• [BRIEF] Across the records that follow, count each line holding "computer", and write only the total.

Data items:
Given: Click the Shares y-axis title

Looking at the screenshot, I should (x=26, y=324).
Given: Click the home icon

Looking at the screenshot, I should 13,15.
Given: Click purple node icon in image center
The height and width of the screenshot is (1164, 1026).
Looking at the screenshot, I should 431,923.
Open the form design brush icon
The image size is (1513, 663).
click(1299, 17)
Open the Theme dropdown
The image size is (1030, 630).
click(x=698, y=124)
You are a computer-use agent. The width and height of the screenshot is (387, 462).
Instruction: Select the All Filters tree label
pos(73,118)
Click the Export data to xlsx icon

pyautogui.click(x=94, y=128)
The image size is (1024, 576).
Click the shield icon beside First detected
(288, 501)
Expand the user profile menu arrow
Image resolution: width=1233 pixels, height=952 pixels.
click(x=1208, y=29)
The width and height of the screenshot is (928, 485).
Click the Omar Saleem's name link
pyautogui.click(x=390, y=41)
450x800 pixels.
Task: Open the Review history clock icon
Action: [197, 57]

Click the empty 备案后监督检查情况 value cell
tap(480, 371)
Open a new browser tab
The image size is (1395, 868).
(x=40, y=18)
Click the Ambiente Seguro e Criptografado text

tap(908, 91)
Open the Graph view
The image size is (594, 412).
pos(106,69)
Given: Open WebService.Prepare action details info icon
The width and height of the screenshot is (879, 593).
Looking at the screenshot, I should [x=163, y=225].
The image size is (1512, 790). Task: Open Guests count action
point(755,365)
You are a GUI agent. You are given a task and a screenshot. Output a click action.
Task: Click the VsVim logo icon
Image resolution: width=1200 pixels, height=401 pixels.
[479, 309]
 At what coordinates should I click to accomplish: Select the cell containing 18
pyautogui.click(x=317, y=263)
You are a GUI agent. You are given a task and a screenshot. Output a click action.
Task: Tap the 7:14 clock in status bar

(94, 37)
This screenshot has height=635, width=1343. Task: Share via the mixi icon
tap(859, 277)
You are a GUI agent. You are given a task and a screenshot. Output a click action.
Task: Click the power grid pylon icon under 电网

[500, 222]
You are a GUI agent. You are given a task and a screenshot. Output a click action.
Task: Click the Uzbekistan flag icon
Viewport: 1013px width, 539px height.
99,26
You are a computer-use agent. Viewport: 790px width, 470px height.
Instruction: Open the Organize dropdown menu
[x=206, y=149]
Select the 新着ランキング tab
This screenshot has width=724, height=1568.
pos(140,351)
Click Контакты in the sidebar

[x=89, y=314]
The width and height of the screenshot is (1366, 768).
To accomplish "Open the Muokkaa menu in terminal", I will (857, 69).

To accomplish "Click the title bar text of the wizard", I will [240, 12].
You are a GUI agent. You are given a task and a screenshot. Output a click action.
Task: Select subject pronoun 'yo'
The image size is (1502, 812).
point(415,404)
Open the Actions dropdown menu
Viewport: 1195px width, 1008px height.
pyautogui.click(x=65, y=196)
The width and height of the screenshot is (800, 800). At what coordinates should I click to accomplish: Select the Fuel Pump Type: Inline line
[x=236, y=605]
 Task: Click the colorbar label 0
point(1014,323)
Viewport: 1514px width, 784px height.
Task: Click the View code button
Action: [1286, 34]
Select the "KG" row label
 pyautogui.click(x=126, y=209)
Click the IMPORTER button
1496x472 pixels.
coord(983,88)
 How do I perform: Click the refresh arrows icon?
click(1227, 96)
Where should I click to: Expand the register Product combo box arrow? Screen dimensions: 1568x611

• [RESULT OF THIS EXERCISE] 2